Digital Equipment Corporation put me through the International Advanced Management Program. I remember the very first lecture as quite surprising. The professor asked the class, “What is the purpose of a company?” We got to debate the topic for a while. Then he became quite insistent, and his message was clear: “The sole purpose of a company is to provide a return to its shareholders.” I don’t think anyone agreed with him. We were young and innocent. However, if you believe this, Marissa Mayer is a genius. So is Meg Whitman.

Is this what happens when activist investors join your board?

The term ‘activist investor’ refers to people who don’t believe a company is doing enough for its shareholders. Based on what I have seen in various companies, and am observing close to home where an activist has joined the Nestlé board, your reaction to activist investors depends on who you are. If you are a shareholder or potential shareholder, happy days are probably ahead. If you are a customer, partner or employee, you will live in paranoia, and should consider fleeing the company. But at least the shareholders will be happy.

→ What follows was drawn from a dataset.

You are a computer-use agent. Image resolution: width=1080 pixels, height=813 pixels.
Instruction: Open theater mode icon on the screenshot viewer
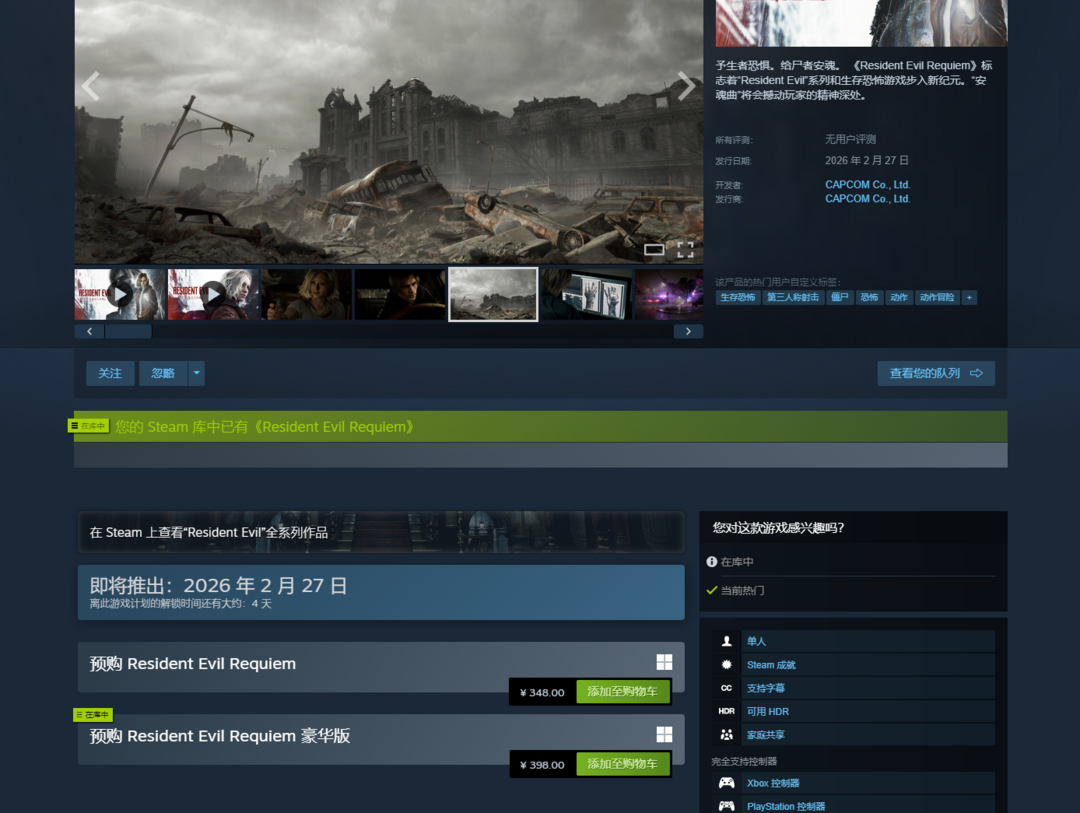[x=654, y=249]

Of course all companies need to cut from time to time

All companies have lots of investment ideas. More than they can fund. In most cases, simply going to shareholders to ask for more money is not a worthwhile option. Companies have to reduce their spending on existing people, buildings or what they pay suppliers so they have enough money to invest in their new ideas. There are no other sources of cash within a company, putting aside one-time accounting changes. Ideally, you need to work out what is important to customers first. Maintain or increase spending in areas they find important. Cut in areas they don’t care about. Just to pick one example; customers could not care less where you put your headquarters building. If it is in an expensive place, consider putting it somewhere else if you need to find money to invest. Similarly, if you have a call center, its location is invisible to customers. They also don’t care about things like your credit card approval process, as long as it works. It should therefore cost as little as possible.

Resist the temptation of trying to appear to be fair by giving all departments the same reduction target. Customers care about some, and not about others.

Clarity for employees

You owe it to your teams to tell them where you are investing and where you will be cutting. Be clear that the attractive career development opportunities are in the investment areas. People will not get the security or rewards they may expect elsewhere. You owe them the clarity, even if you believe that shareholders are all that matters.